Galaxy InteractiveTools
Galaxy Interactive Tools allows launching a container-backed Galaxy Tool and enabling a Galaxy User to gain access to content inside in real-time.
How Galaxy InteractiveTools work
A InteractiveTool is defined in the same familiar way as standard Galaxy Tools,
but are specified with tool_type="interactive"
, and providing additional
entry point information:
<entry_points>
<entry_point name="Display name">
<port>80</port>
<url><![CDATA[optional/path/can/be/${templated}]]></url>
</entry_point>
</entry_points>
Note that name, port, and url are each able to be templated from the InteractiveTool’s parameter dictionary.
Some important benefits of using Galaxy InteractiveTools
You can have and access any number of InteractiveTools at a time (admin configurable)
If you accidentally close the InteractiveTool browser window, you can regain access by selecting from a list of active InteractiveTools
A single InteractiveTool can grant access to multiple running applications, servers, and interfaces
InteractiveTools can be added to Galaxy Workflows
InteractiveTools are bonafide Galaxy Tools; just specify tool_type as “interactive” and list the ports you want to expose
InteractiveTools can be added to and installed from the ToolShed.
R Shiny apps, Javascript-based VNC access to desktop environments, genome-browsers-in-a-box, interactive notebook environments, etc, are all possible with InteractiveTools
InteractiveTools typically run as software (e.g.

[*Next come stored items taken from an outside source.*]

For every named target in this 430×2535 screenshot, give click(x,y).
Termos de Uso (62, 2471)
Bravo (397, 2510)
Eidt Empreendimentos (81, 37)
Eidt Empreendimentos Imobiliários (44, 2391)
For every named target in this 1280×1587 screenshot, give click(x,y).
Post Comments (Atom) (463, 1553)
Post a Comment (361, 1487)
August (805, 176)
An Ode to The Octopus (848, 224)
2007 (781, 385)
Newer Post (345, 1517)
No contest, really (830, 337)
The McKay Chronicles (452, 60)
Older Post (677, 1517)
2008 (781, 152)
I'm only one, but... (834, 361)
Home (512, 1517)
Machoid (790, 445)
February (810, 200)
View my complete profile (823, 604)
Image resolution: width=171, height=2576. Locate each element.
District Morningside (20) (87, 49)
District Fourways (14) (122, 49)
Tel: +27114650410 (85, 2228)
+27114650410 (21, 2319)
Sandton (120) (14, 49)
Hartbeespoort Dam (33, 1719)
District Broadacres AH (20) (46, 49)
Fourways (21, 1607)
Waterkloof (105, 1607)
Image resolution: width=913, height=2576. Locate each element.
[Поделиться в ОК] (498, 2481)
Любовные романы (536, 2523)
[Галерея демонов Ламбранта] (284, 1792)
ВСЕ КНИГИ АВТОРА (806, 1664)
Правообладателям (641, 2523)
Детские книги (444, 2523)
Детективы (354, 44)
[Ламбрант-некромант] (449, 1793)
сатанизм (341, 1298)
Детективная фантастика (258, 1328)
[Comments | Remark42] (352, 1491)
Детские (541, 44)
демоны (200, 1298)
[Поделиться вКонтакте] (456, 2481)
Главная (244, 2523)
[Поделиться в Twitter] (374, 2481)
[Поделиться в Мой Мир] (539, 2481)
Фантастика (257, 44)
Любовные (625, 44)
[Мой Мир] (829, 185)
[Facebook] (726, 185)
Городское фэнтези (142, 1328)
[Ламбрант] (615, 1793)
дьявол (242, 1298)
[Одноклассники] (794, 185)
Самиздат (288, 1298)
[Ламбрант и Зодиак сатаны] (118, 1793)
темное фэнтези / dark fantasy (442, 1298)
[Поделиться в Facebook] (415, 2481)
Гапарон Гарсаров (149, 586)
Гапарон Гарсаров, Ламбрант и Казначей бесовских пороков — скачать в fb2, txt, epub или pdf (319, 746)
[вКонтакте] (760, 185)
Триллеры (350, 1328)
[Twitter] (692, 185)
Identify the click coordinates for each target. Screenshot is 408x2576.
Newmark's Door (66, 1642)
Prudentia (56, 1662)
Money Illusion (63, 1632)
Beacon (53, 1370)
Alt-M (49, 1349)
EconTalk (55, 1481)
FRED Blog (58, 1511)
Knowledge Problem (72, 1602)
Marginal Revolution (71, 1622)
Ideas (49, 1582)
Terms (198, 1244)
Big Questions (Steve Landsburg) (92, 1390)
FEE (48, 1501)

Docker) containers in an isolated environment
Server-side configuration of Galaxy InteractiveTools
Basic configuration
For production deployments and additional considerations please see the Galaxy Interactive Tools Tutorial.
The galaxy.yml
file will need to be populated as seen in
config/galaxy.yml.interactivetools
.
Galaxy InteractiveTool routing by default relies on wildcard subdomain routes and a proxy server that forwards requests to a running container.
For users who manage their own DNS, you can set the appropriate A records to redirect
*.interactivetool.yourdomain
.
gravity
will automatically start the needed proxy server.
The following configuration is only recommended for local testing, as users will directly connect to the InteractiveTool Proxy.
In a production setup an upstream proxy should route requests to the proxy via the *.interactivetool.yourdomain
subdomain,
or use path-based proxying for interactive tools that support it (requires_domain=False
, see below for more details).
Set these values in galaxy.yml
:
gravity:
gx_it_proxy:
enable: true
port: 4002
#handlers:
# handler:
# processes: 3
# pools:
# - job-handlers
# - workflow-schedulers
galaxy:
interactivetools_enable: true
interactivetools_map: database/interactivetools_map.sqlite
# outputs_to_working_directory will provide you with a better level of isolation. It is highly recommended to set
# this parameter with InteractiveTools.
outputs_to_working_directory: true
# `galaxy_infrastructure_url` needs to be reachable from IT containers.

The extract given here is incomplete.